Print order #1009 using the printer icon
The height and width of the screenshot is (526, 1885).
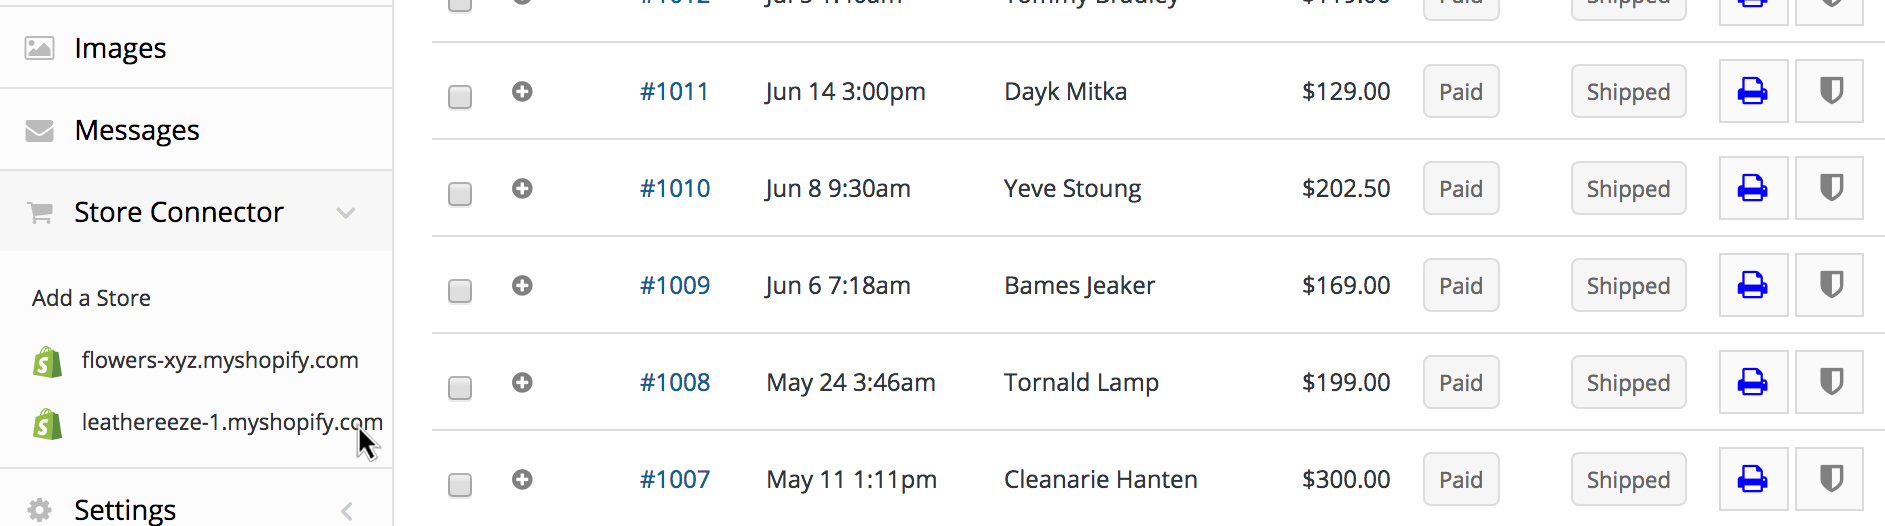coord(1753,285)
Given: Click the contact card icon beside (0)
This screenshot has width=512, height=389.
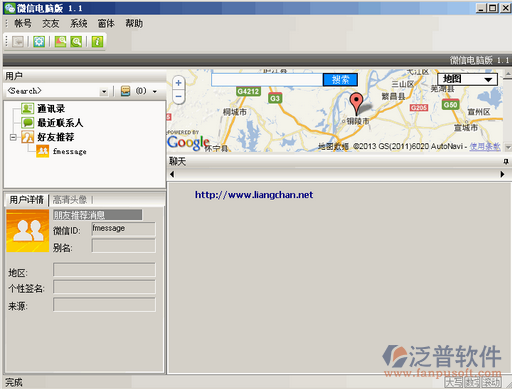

Direction >> Please format every line of the rows above as a numbered list, skipping any blank lines and leaving the pictures out.

Task solution >>
1. Print order #1009 using the printer icon
2. The height and width of the screenshot is (526, 1885).
3. coord(1753,285)
4. Given: Click the contact card icon beside (0)
5. This screenshot has width=512, height=389.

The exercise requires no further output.